Reproduce the lines below word for word, leaving out the pictures.
--- INPUT FOR THIS TASK ---
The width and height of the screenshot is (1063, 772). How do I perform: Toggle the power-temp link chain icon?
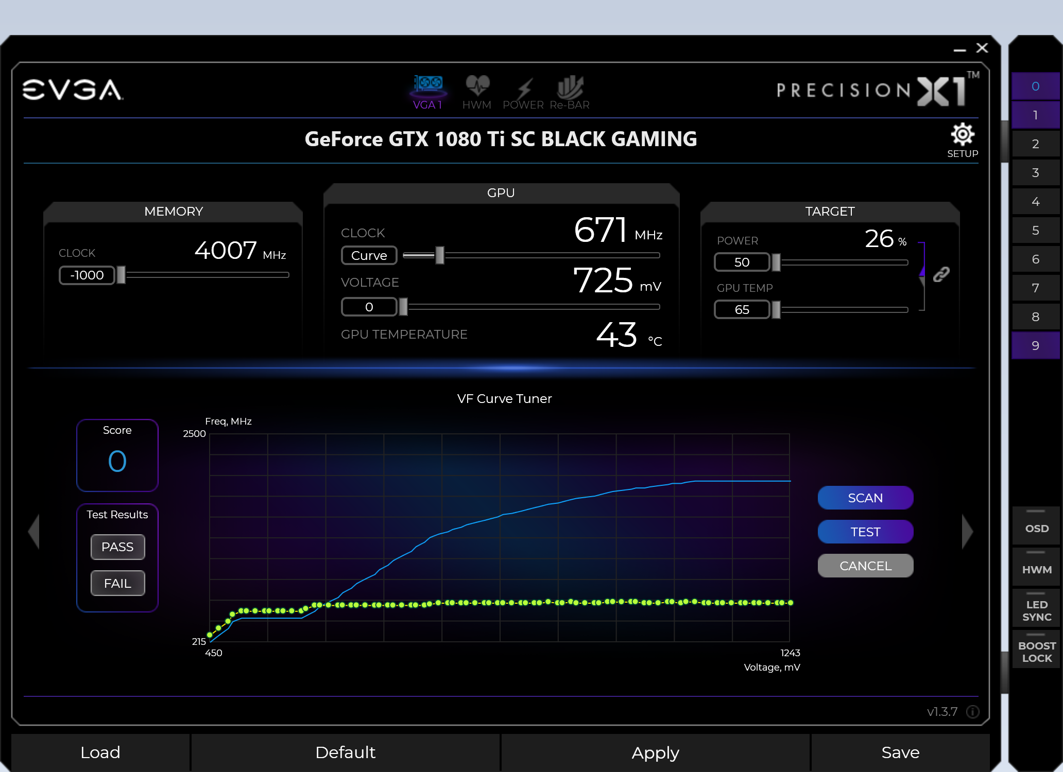pos(941,274)
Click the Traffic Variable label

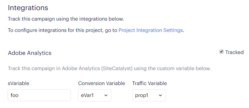click(x=150, y=83)
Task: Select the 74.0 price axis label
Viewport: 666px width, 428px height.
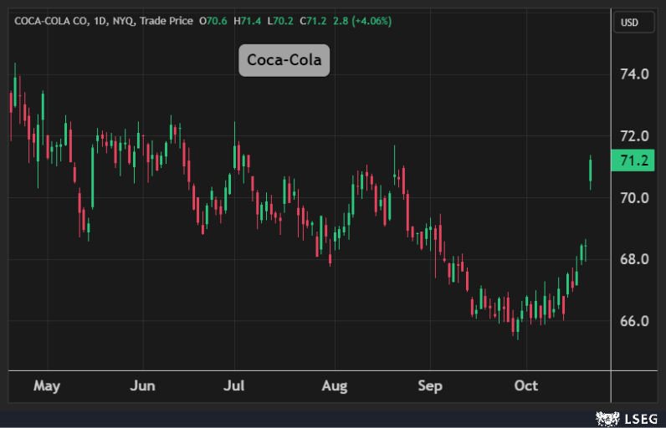Action: click(635, 74)
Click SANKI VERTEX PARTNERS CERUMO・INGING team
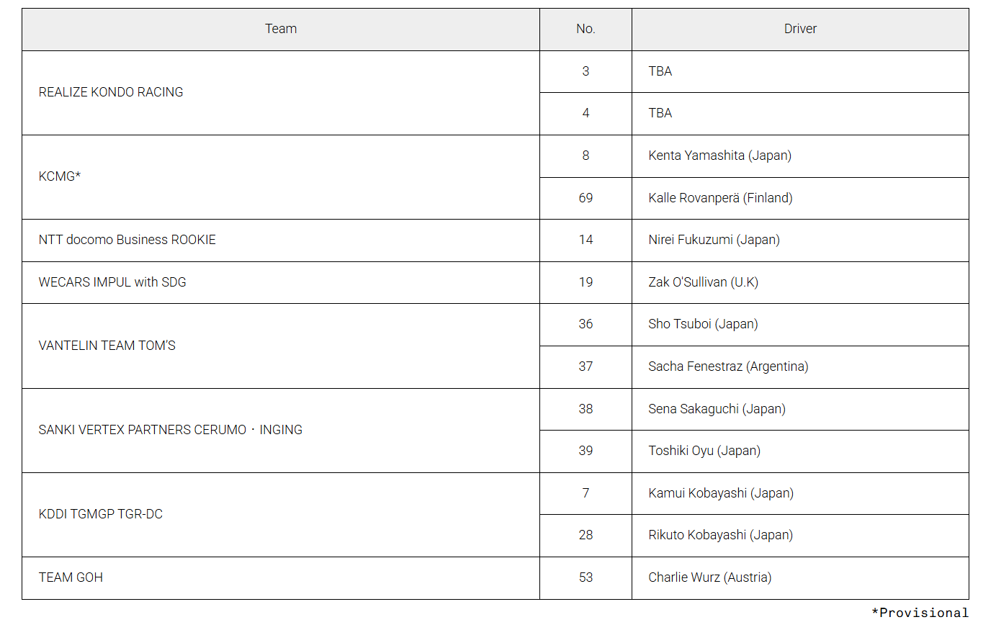The width and height of the screenshot is (996, 630). tap(171, 430)
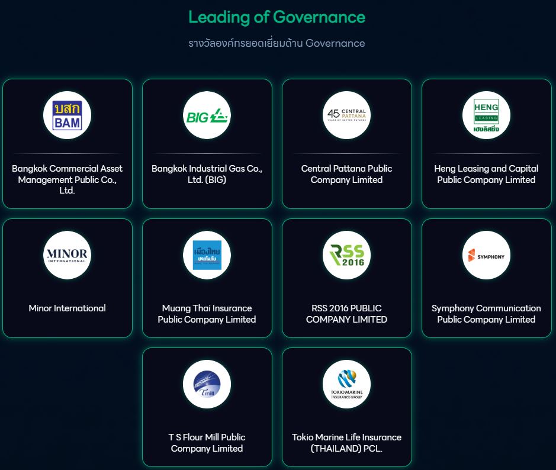Click the Leading of Governance heading
The image size is (556, 470).
[277, 17]
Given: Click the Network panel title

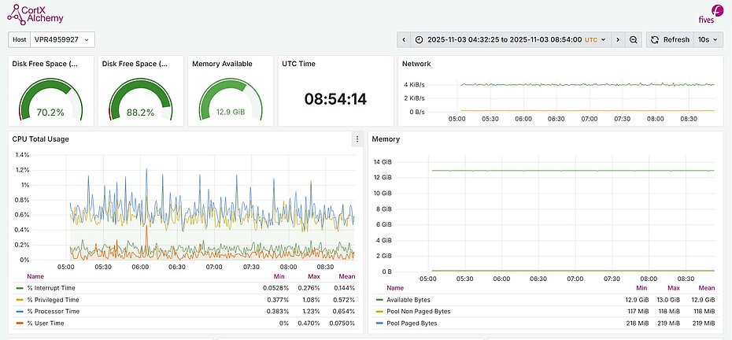Looking at the screenshot, I should click(x=416, y=64).
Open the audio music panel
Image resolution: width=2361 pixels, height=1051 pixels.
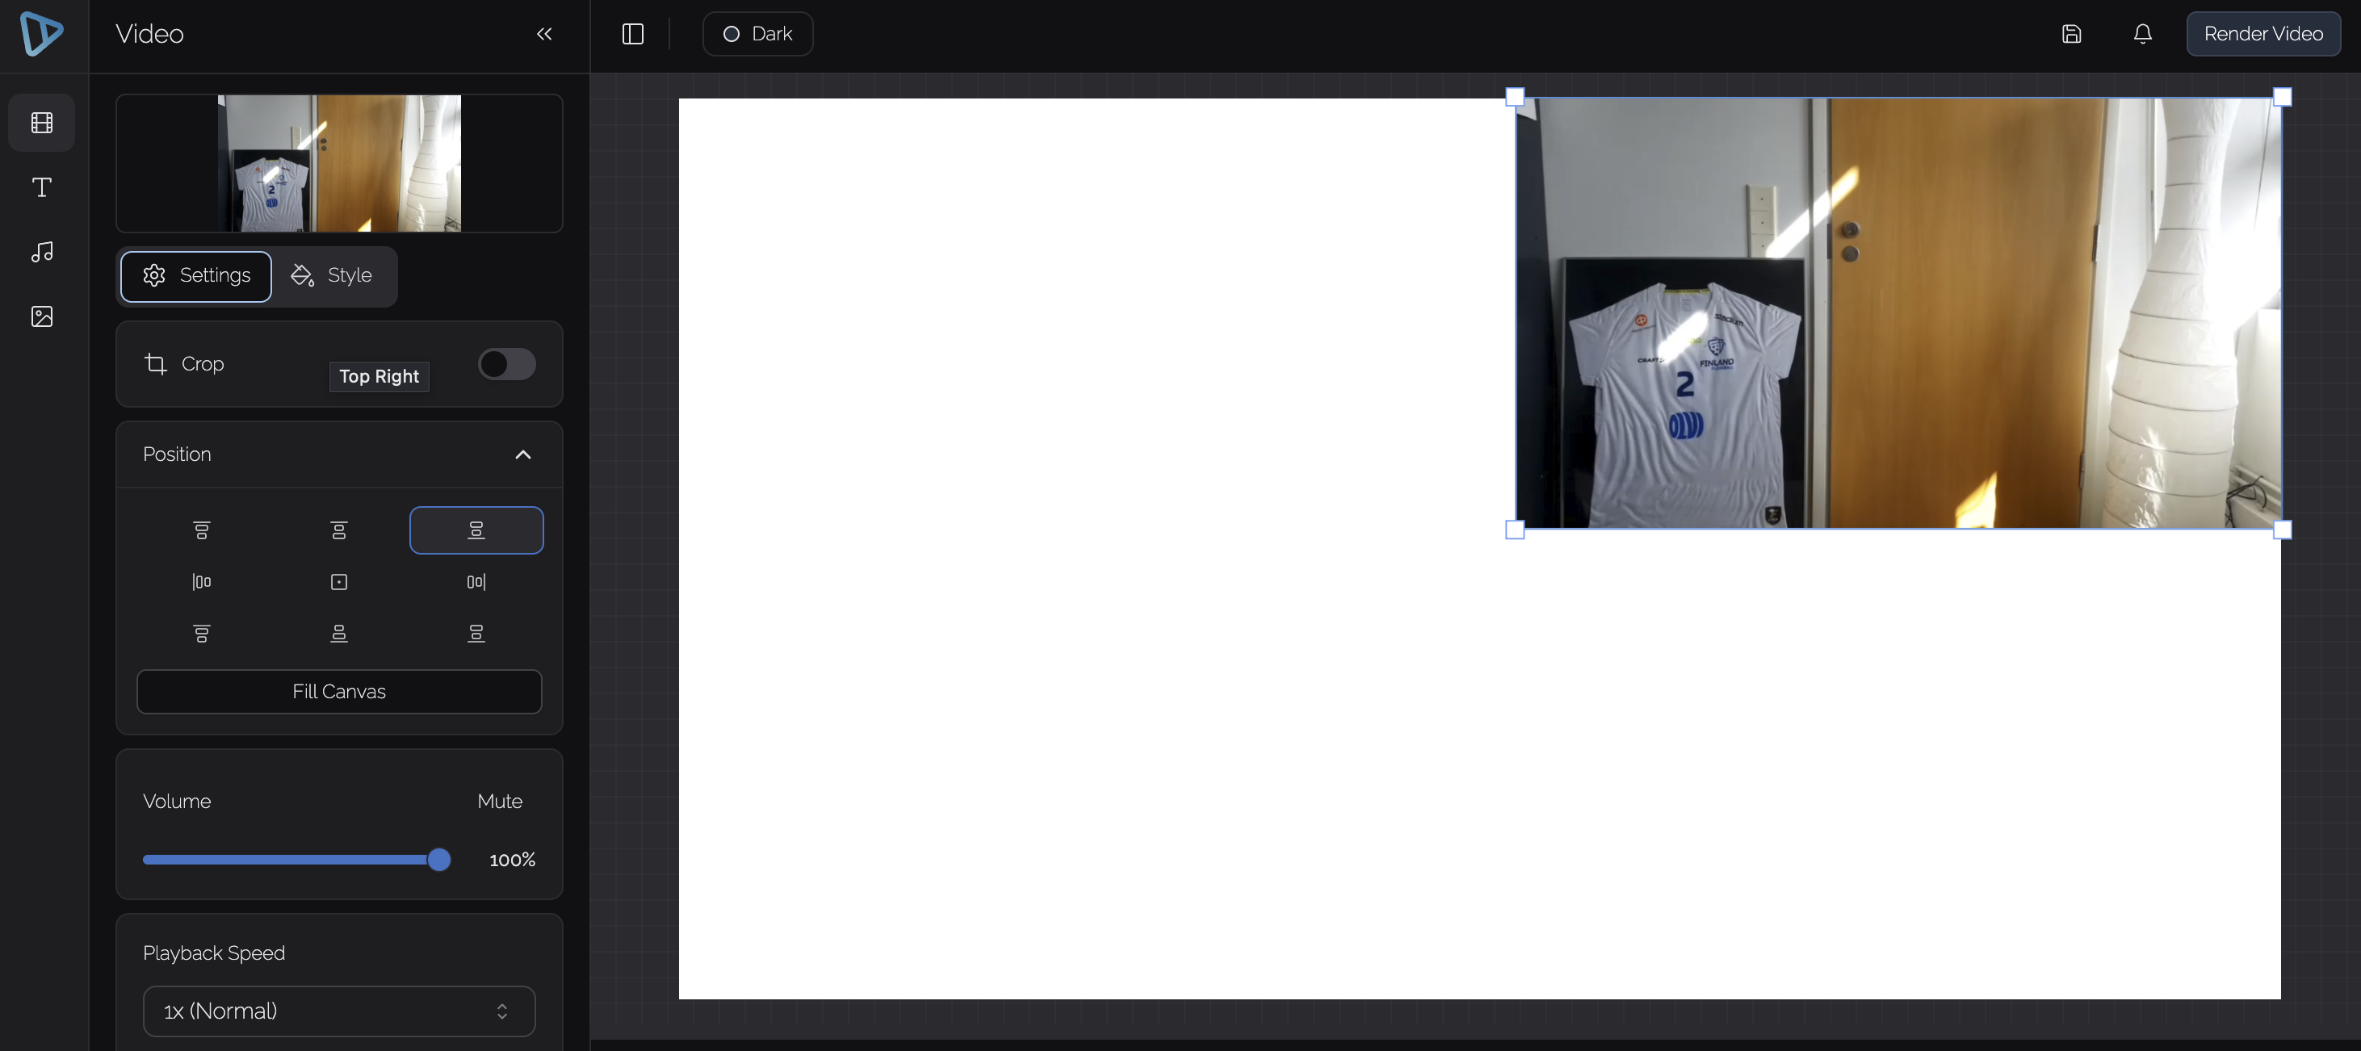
---
• **FULL ANSWER**
The width and height of the screenshot is (1063, 772). How do I perform: Toggle the power-temp link chain icon?
pos(941,274)
Click the Traffic Variable label

click(x=150, y=83)
Task: Select the 74.0 price axis label
Viewport: 666px width, 428px height.
Action: click(635, 74)
Click SANKI VERTEX PARTNERS CERUMO・INGING team
The width and height of the screenshot is (996, 630). tap(171, 430)
Click the Leading of Governance heading
The image size is (556, 470).
[277, 17]
Given: Click the Network panel title

Looking at the screenshot, I should click(x=416, y=64).
Open the audio music panel
Image resolution: width=2361 pixels, height=1051 pixels.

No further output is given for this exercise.